Aim of the task: Write out the plant operations review word for word, starting at "He talked about" and ending after "the steam turbine.".

Article:
Perhaps there’s no better way to learn about plant operations than to listen to a user colleague give an objective review of his plant’s history and be able to ask questions. This speaker’s review covered eight years from commercial start to an extended HGP more than 34,000 EOH and nearly 400 starts later.

He talked about the plant’s experience with hexavalent chrome—sampling and measurement, and dealing with contaminated insulation mattresses. Conclusion: Further investigation is required to assure a safe working environment on the steam turbine.

Another safety topic discussed was working at height, including the use of davits to tie off worker harnesses when climbing on the turbine.

Moving to the compressor, the speaker discussed IGV actuator ring axial wear and repair, plus replacement of rollers, bushings, and pins. A diaphragm exchange made necessary because of wear at vane hooks was another talking point. Exchange of the compressor bearing shell because of damage, the need for new shaft coupling bolts, repair of the coating on the leading edges of airfoils, and other compressor topics kept attendees in their seats.

Data excerpt:
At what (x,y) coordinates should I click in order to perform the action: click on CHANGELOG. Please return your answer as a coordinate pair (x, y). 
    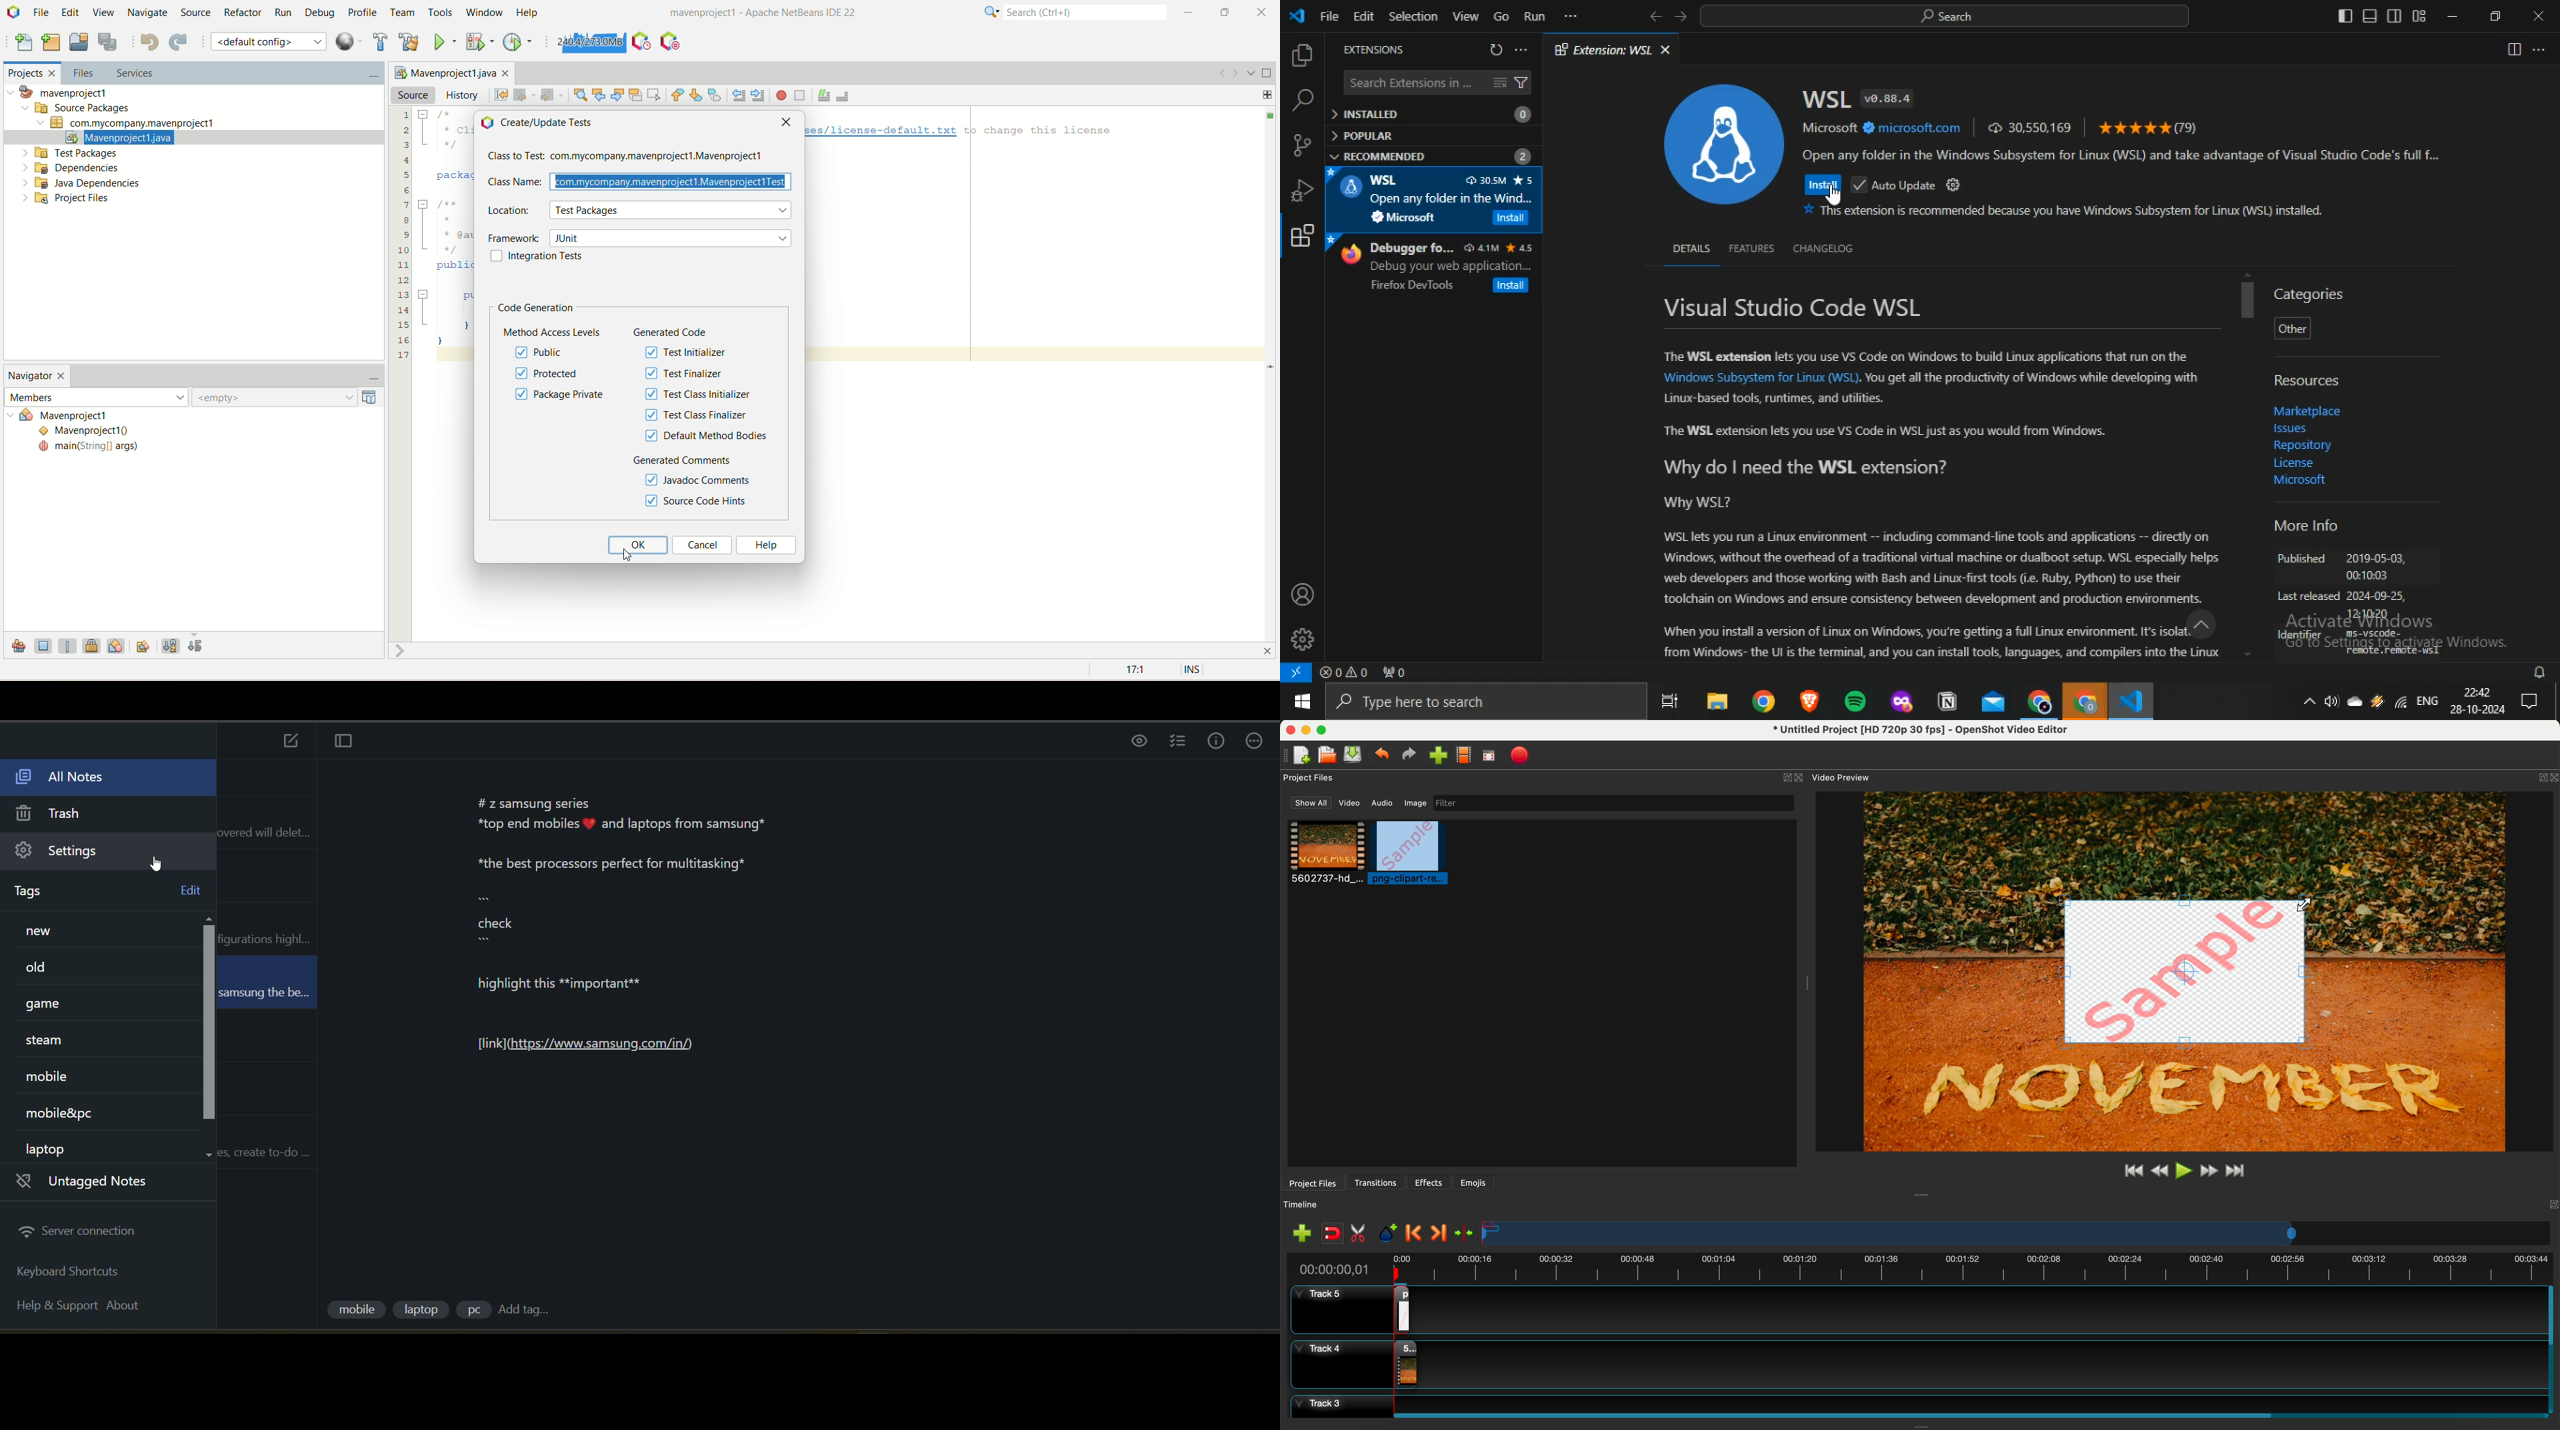
    Looking at the image, I should click on (1824, 249).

Solved problem:
He talked about the plant’s experience with hexavalent chrome—sampling and measurement, and dealing with contaminated insulation mattresses. Conclusion: Further investigation is required to assure a safe working environment on the steam turbine.